Plath, Sylvia, 1977. Johnny Panic and the Bible of Dreams. London: Faber and Faber Limited.
‘The issues of our time which preoccupy me at the moment are the incalculable genetic effects of fallout and a documentary article on the terrifying, mad, omnipotent marriage of big business and the military in America – ‘Juggernaut, The Welfare State’, by Fred J. Cook in a recent Nation. Does this influence the kind of poetry I write ? Yes, but in a sidelong fashion. I am not gifted with the tongue of Jeremiah, though I may be sleepless enough before my vision of the apocalypse. My poems do not turn out to be about Hiroshima, but about a child forming itself finger by finger in the dark. They are not about the terrors of mass extinction, but about the bleakness of the moon over a yew tree in a neighbouring graveyard. Not about the testaments of tortured Algerians, but about the night thoughts of a tired surgeon.

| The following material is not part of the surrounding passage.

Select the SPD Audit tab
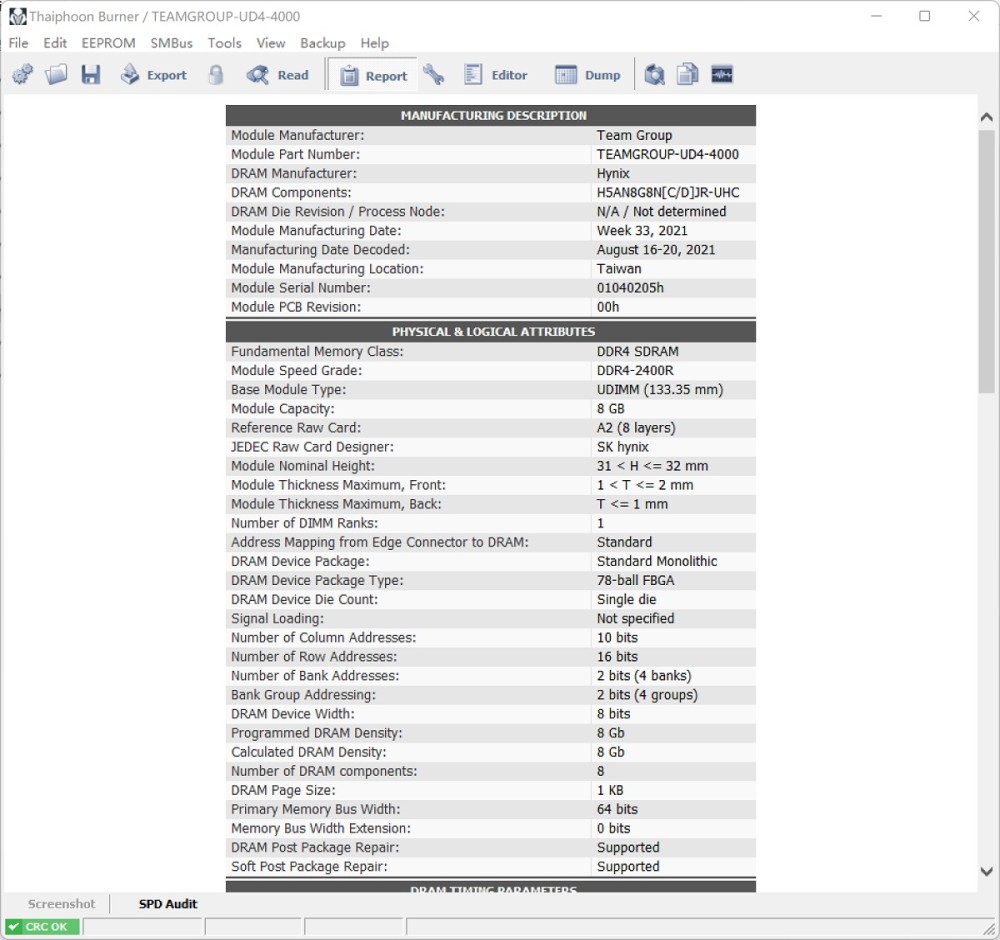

In a sense, these poems are deflections. I do not think they are an escape. For me, the real issues of our time are the issues of every time – the hurt and wonder of loving; making in all its forms – children, loaves of bread, paintings, buildings; and the conservation of life of all people in all places, the jeopardizing of which no abstract doubletalk of ‘peace’ or ‘implacable foes’ can excuse.
I do not think a ‘headline poetry’ would interest more people any more profoundly than the headlines. And unless the up-to-the-minute poem grows out of something closer to the bone than a general, shifting philanthropy and is, indeed, that unicorn-thing – a real poem, it is in danger of being screwed up as rapidly as the news sheet itself.

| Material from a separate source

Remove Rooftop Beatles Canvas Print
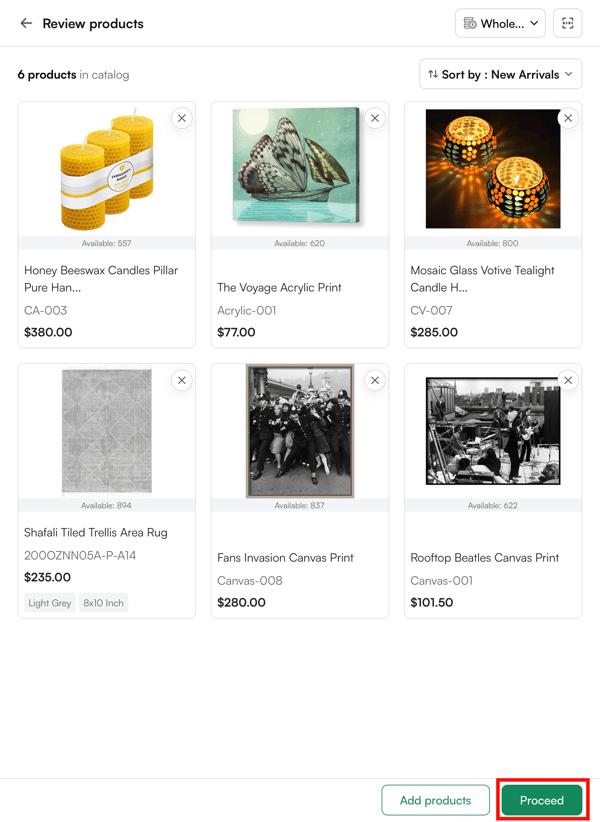[x=567, y=380]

The poets I delight in are possessed by their poems as by the rhythms of their own breathing. Their finest poems are born all-of-a-piece, not put together by hand; certain poems in Robert Lowell’s Life Studies, for instance; Theodore Roethke’s greenhouse poems; some of Elizabeth Bishop and a very great deal of Stevie Smith (‘Art is wild as a cat and quite separate from civilisation’).

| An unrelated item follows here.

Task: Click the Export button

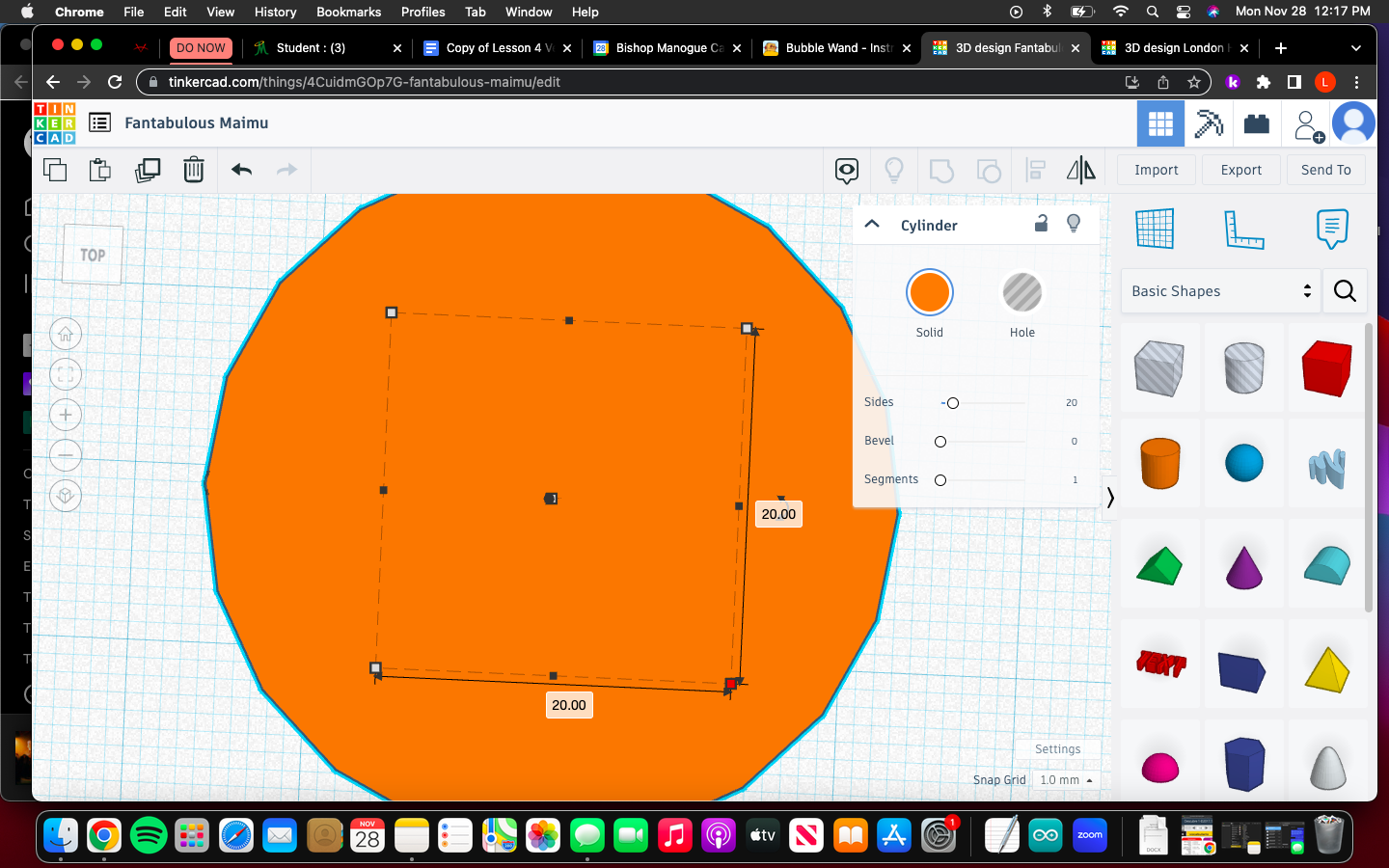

Surely the great use of poetry is its pleasure – not its influence as religious or political propaganda. Certain poems and lines of poetry seem as solid and miraculous to me as church altars or the coronation of queens must seem to people who revere quite different images. I am not worried that poems reach relatively few people. As it is, they go surprisingly far – among strangers, around the world, even. Farther than the words of a classroom teacher or the prescription of a doctor; if they are very lucky, farther than lifetime.’
I believe that what Sylvia said about poetry applys to the reflection process we must engage in to not only manage organization but our minds.